**Goal**
Repeat the stretch of lines from the line containing "Go back from the Evolution X updater" through the line containing "[x=90, y=512]", and nothing else.

(Location data for words and elements)
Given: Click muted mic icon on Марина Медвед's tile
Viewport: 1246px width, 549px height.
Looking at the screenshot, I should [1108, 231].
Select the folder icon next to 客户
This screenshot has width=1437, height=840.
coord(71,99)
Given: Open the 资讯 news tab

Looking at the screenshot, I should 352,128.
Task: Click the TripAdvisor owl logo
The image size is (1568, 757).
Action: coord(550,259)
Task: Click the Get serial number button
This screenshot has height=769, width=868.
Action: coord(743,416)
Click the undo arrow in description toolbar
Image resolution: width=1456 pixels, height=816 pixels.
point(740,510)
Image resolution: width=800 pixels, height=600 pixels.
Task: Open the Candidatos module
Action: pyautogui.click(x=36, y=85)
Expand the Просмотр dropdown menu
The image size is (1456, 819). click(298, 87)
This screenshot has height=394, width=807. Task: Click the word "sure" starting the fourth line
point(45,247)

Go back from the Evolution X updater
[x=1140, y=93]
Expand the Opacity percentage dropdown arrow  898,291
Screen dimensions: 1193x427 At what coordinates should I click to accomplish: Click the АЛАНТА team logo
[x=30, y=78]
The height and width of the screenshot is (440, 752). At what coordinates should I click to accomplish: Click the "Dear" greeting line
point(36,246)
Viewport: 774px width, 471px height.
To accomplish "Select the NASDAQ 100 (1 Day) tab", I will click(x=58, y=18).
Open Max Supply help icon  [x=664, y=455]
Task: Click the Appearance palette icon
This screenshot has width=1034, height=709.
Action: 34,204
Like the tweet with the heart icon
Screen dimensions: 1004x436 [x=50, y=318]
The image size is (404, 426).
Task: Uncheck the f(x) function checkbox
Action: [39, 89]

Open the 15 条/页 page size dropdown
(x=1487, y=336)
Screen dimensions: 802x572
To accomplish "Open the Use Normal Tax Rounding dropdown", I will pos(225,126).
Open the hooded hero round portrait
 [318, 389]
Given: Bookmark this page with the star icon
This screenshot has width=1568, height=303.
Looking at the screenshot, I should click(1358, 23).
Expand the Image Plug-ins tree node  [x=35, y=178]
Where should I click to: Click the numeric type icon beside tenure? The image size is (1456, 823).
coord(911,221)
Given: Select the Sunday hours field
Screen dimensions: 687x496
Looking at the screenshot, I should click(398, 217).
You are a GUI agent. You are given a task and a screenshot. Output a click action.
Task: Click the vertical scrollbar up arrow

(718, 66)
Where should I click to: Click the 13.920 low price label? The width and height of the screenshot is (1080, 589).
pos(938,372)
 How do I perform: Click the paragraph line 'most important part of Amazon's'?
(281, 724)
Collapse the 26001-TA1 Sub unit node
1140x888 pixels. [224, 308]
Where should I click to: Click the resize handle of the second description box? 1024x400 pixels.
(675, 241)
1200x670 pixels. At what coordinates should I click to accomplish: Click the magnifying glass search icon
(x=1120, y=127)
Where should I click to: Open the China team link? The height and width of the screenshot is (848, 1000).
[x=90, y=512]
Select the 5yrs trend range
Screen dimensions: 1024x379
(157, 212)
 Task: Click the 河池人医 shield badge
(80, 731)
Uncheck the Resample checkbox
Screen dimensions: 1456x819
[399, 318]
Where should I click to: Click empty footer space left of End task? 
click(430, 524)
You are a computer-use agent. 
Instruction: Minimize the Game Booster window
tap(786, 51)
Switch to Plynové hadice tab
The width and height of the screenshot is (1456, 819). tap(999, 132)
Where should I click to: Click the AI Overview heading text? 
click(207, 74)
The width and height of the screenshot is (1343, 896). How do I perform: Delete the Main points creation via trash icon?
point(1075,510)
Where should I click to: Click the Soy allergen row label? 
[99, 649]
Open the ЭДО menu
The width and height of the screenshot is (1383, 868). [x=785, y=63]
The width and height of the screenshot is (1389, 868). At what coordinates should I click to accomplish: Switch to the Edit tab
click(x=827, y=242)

**Right answer**
Go back from the Evolution X updater
[x=1140, y=93]
Expand the Opacity percentage dropdown arrow  898,291
Screen dimensions: 1193x427 At what coordinates should I click to accomplish: Click the АЛАНТА team logo
[x=30, y=78]
The height and width of the screenshot is (440, 752). At what coordinates should I click to accomplish: Click the "Dear" greeting line
point(36,246)
Viewport: 774px width, 471px height.
To accomplish "Select the NASDAQ 100 (1 Day) tab", I will click(x=58, y=18).
Open Max Supply help icon  [x=664, y=455]
Task: Click the Appearance palette icon
This screenshot has width=1034, height=709.
Action: 34,204
Like the tweet with the heart icon
Screen dimensions: 1004x436 [x=50, y=318]
The image size is (404, 426).
Task: Uncheck the f(x) function checkbox
Action: [39, 89]

Open the 15 条/页 page size dropdown
(x=1487, y=336)
Screen dimensions: 802x572
To accomplish "Open the Use Normal Tax Rounding dropdown", I will pos(225,126).
Open the hooded hero round portrait
 [318, 389]
Given: Bookmark this page with the star icon
This screenshot has width=1568, height=303.
Looking at the screenshot, I should click(1358, 23).
Expand the Image Plug-ins tree node  [x=35, y=178]
Where should I click to: Click the numeric type icon beside tenure? The image size is (1456, 823).
coord(911,221)
Given: Select the Sunday hours field
Screen dimensions: 687x496
Looking at the screenshot, I should click(398, 217).
You are a GUI agent. You are given a task and a screenshot. Output a click action.
Task: Click the vertical scrollbar up arrow

(718, 66)
Where should I click to: Click the 13.920 low price label? The width and height of the screenshot is (1080, 589).
pos(938,372)
 How do I perform: Click the paragraph line 'most important part of Amazon's'?
(281, 724)
Collapse the 26001-TA1 Sub unit node
1140x888 pixels. [224, 308]
Where should I click to: Click the resize handle of the second description box? 1024x400 pixels.
(675, 241)
1200x670 pixels. At what coordinates should I click to accomplish: Click the magnifying glass search icon
(x=1120, y=127)
Where should I click to: Open the China team link? The height and width of the screenshot is (848, 1000).
[x=90, y=512]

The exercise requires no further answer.